Task
Reproduce the records precisely. Every line should be included.

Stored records

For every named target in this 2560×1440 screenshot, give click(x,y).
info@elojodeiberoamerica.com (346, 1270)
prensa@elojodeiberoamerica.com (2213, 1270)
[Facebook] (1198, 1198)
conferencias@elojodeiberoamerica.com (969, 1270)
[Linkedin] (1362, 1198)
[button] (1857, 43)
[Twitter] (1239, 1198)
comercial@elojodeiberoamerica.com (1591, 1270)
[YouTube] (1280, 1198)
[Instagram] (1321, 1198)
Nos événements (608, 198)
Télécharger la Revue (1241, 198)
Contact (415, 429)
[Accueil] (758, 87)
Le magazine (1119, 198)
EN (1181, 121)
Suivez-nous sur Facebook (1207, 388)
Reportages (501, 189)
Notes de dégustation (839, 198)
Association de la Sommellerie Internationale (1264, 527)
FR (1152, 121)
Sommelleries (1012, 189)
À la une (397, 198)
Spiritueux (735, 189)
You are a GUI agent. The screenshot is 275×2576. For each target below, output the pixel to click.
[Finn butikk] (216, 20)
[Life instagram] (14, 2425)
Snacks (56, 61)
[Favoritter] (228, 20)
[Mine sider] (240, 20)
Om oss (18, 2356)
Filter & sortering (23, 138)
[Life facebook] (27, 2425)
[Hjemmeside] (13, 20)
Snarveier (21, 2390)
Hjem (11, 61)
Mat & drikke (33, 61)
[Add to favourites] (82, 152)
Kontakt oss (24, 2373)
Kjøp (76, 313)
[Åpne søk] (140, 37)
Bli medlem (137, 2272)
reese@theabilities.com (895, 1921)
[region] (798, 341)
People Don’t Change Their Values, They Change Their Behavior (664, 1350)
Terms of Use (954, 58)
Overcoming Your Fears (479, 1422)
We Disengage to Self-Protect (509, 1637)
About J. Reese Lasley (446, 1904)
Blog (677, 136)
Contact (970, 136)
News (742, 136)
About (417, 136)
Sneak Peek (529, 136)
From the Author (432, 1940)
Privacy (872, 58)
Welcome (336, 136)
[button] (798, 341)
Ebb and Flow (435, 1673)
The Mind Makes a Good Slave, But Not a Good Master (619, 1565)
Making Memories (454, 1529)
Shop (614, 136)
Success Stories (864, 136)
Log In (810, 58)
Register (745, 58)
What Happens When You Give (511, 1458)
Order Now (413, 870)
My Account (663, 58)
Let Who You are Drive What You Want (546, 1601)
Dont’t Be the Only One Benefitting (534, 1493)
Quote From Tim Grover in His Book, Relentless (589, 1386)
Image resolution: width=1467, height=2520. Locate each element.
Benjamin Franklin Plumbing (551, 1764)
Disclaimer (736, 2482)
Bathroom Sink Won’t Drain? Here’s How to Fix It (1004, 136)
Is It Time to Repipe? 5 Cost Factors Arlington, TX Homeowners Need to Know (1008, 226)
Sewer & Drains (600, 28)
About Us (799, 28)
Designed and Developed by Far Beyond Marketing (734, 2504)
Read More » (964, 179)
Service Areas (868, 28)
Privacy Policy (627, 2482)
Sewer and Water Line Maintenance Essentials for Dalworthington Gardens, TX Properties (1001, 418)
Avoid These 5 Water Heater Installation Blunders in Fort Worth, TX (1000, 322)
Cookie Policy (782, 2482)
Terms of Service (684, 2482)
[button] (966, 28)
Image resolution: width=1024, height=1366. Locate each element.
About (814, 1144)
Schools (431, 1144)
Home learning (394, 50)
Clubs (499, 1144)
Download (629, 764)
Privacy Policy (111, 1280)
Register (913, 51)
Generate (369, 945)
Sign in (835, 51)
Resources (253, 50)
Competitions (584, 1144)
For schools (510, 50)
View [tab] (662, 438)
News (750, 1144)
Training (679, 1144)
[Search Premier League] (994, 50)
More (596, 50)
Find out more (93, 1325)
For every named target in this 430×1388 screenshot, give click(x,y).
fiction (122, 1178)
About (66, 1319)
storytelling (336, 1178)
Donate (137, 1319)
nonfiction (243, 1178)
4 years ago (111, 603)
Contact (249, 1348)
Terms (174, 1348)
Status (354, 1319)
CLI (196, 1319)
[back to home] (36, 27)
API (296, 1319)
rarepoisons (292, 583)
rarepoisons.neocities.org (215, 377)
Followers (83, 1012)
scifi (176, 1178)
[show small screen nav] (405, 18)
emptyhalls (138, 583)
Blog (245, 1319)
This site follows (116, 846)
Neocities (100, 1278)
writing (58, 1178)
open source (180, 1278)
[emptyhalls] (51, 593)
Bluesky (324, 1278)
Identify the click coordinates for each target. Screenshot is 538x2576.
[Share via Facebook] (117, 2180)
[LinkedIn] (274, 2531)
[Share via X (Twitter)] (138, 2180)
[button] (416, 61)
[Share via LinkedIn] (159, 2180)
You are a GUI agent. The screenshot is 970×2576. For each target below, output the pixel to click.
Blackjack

Task result
For every named target in this 2560×1440 screenshot, give click(x,y).
info@elojodeiberoamerica.com (346, 1270)
prensa@elojodeiberoamerica.com (2213, 1270)
[Facebook] (1198, 1198)
conferencias@elojodeiberoamerica.com (969, 1270)
[Linkedin] (1362, 1198)
[button] (1857, 43)
[Twitter] (1239, 1198)
comercial@elojodeiberoamerica.com (1591, 1270)
[YouTube] (1280, 1198)
[Instagram] (1321, 1198)
Nos événements (608, 198)
Télécharger la Revue (1241, 198)
Contact (415, 429)
[Accueil] (758, 87)
Le magazine (1119, 198)
EN (1181, 121)
Suivez-nous sur Facebook (1207, 388)
Reportages (501, 189)
Notes de dégustation (839, 198)
Association de la Sommellerie Internationale (1264, 527)
FR (1152, 121)
Sommelleries (1012, 189)
À la une (397, 198)
Spiritueux (735, 189)
You are a GUI agent. The screenshot is 275×2576. For each target below, output the pixel to click.
[Finn butikk] (216, 20)
[Life instagram] (14, 2425)
Snacks (56, 61)
[Favoritter] (228, 20)
[Mine sider] (240, 20)
Om oss (18, 2356)
Filter & sortering (23, 138)
[Life facebook] (27, 2425)
[Hjemmeside] (13, 20)
Snarveier (21, 2390)
Hjem (11, 61)
Mat & drikke (33, 61)
[Add to favourites] (82, 152)
Kontakt oss (24, 2373)
Kjøp (76, 313)
[Åpne søk] (140, 37)
Bli medlem (137, 2272)
reese@theabilities.com (895, 1921)
[region] (798, 341)
People Don’t Change Their Values, They Change Their Behavior (664, 1350)
Terms of Use (954, 58)
Overcoming Your Fears (479, 1422)
We Disengage to Self-Protect (509, 1637)
About J. Reese Lasley (446, 1904)
Blog (677, 136)
Contact (970, 136)
News (742, 136)
About (417, 136)
Sneak Peek (529, 136)
From the Author (432, 1940)
Privacy (872, 58)
Welcome (336, 136)
[button] (798, 341)
Ebb and Flow (435, 1673)
The Mind Makes a Good Slave, But Not a Good Master (619, 1565)
Making Memories (454, 1529)
Shop (614, 136)
Success Stories (864, 136)
Log In (810, 58)
Register (745, 58)
What Happens When You Give (511, 1458)
Order Now (413, 870)
My Account (663, 58)
Let Who You are Drive What You Want (546, 1601)
Dont’t Be the Only One Benefitting (534, 1493)
Quote From Tim Grover in His Book, Relentless (589, 1386)
Image resolution: width=1467, height=2520. Locate each element.
Benjamin Franklin Plumbing (551, 1764)
Disclaimer (736, 2482)
Bathroom Sink Won’t Drain? Here’s How to Fix It (1004, 136)
Is It Time to Repipe? 5 Cost Factors Arlington, TX Homeowners Need to Know (1008, 226)
Sewer & Drains (600, 28)
About Us (799, 28)
Designed and Developed by Far Beyond Marketing (734, 2504)
Read More » (964, 179)
Service Areas (868, 28)
Privacy Policy (627, 2482)
Sewer and Water Line Maintenance Essentials for Dalworthington Gardens, TX Properties (1001, 418)
Avoid These 5 Water Heater Installation Blunders in Fort Worth, TX (1000, 322)
Cookie Policy (782, 2482)
Terms of Service (684, 2482)
[button] (966, 28)
Image resolution: width=1024, height=1366. Locate each element.
About (814, 1144)
Schools (431, 1144)
Home learning (394, 50)
Clubs (499, 1144)
Download (629, 764)
Privacy Policy (111, 1280)
Register (913, 51)
Generate (369, 945)
Sign in (835, 51)
Resources (253, 50)
Competitions (584, 1144)
For schools (510, 50)
View [tab] (662, 438)
News (750, 1144)
Training (679, 1144)
[Search Premier League] (994, 50)
More (596, 50)
Find out more (93, 1325)
For every named target in this 430×1388 screenshot, give click(x,y).
fiction (122, 1178)
About (66, 1319)
storytelling (336, 1178)
Donate (137, 1319)
nonfiction (243, 1178)
4 years ago (111, 603)
Contact (249, 1348)
Terms (174, 1348)
Status (354, 1319)
CLI (196, 1319)
[back to home] (36, 27)
API (296, 1319)
rarepoisons (292, 583)
rarepoisons.neocities.org (215, 377)
Followers (83, 1012)
scifi (176, 1178)
[show small screen nav] (405, 18)
emptyhalls (138, 583)
Blog (245, 1319)
This site follows (116, 846)
Neocities (100, 1278)
writing (58, 1178)
open source (180, 1278)
[emptyhalls] (51, 593)
Bluesky (324, 1278)
Identify the click coordinates for each target. Screenshot is 538x2576.
[Share via Facebook] (117, 2180)
[LinkedIn] (274, 2531)
[Share via X (Twitter)] (138, 2180)
[button] (416, 61)
[Share via LinkedIn] (159, 2180)
You are a GUI agent. The screenshot is 970×2576. For each target below, output the pixel to click.
Blackjack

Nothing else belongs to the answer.